Leslie Jakob with his son Eric on his knee before he left home for the last time.

LESLIE Jakob left the family home in Grove Road, Walthamstow, in May 1940 and never saw his family again.

Reported missing in the little-known Battle of Calais, he does not even have a marked grave.

Many years passed before his son Eric, left growing up in Walthamstow during the Blitz and the rocket attacks that followed in 1944 and 1945, found out what had happened to his father.

More than 50 years later he contacted the King's Royal Rifle Corps.

The regiment's association secretary uncovered a set of documents which had been sent from a prisoner of war camp in 1941 from a soldier who was with Leslie Jakob when he was killed.

The regiment was able to put him in touch with the former prisoner, who vividly recalled Mr Jakob's father saying he had a baby son.

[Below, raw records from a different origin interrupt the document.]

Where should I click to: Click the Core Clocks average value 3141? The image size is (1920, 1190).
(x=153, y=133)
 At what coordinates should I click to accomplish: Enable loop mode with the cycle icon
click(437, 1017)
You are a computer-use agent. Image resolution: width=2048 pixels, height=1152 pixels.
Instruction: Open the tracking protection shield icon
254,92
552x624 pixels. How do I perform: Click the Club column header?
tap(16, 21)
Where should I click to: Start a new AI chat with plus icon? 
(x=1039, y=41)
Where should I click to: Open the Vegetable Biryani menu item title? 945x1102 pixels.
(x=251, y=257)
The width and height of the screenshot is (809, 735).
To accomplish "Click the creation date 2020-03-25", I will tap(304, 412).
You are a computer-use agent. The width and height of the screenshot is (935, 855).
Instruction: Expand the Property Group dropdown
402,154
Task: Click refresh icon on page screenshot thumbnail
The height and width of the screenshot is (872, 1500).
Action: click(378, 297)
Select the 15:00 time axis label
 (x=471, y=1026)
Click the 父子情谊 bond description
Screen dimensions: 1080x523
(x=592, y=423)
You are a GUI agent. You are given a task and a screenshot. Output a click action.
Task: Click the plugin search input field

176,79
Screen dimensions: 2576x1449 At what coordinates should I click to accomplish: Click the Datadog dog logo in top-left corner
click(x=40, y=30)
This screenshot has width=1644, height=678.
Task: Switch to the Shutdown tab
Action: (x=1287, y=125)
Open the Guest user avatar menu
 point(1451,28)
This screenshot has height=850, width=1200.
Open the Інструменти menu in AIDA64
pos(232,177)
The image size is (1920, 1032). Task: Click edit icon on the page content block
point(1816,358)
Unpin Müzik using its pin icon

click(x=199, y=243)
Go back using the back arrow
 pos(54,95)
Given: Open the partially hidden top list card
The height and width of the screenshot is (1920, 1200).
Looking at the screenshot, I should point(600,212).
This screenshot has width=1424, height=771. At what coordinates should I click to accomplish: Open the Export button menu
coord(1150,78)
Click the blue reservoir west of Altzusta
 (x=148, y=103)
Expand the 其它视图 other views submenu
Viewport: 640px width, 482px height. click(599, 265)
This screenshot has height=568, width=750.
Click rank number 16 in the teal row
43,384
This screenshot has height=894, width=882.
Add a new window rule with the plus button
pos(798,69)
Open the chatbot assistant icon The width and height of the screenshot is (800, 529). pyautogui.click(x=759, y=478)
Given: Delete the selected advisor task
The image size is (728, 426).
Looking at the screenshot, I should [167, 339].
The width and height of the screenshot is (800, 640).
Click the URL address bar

The veteran revealed that Mr Jakob senior was shot dead on May 26, 1940, in the final hours of the three-day battle.

He provided Mr Jakob with fresh insight into the Battle of Calais and its importance, which he believes has become overshadowed by the saving of 360,000 allied troops from Dunkirk in an operation named Operation Dynamo.

Three battalions, totalling around 1,000 men, were deployed to hold off a German Panzer division while British troops massed further up the coast.

The regiment's efforts helped ensure the success of the Dunkirk evacuation, but at the cost of 300 British fatalities and a further 700 wounded.

Only a handful of men escaped and most of those were captured and marched to Poland, where they would spent the next five years as prisoners of war.

However Mr Jakob's father's place in history was assured when Sir Winston Churchill recognised the contribution of those who fought at Calais. The Prime Minister said he was in no doubt that the battle helped buy vital time for the subsequent evacuation from Dunkirk.

Sir Anthony Eden, the Secretary of State for War who also later became Prime Minister, also spoke of the operation's importance.

Mr Jakob says his efforts to trace his father's final days have helped him come to terms with his own early life.

He said: "All through my life I couldn't understand how people can just disappear.

"Because he didn't have a marked grave, it was always bugging me - what happens to one's father.

"I had never been able to go over and take flowers, and I had always wanted to find out what happened.

"It was a satisfaction to finally have the facts and to know that someone was with him at the end."

Mr Jakob has written his own autobiography, Just a Boy from London's East End, in which he describes his search for information about his father.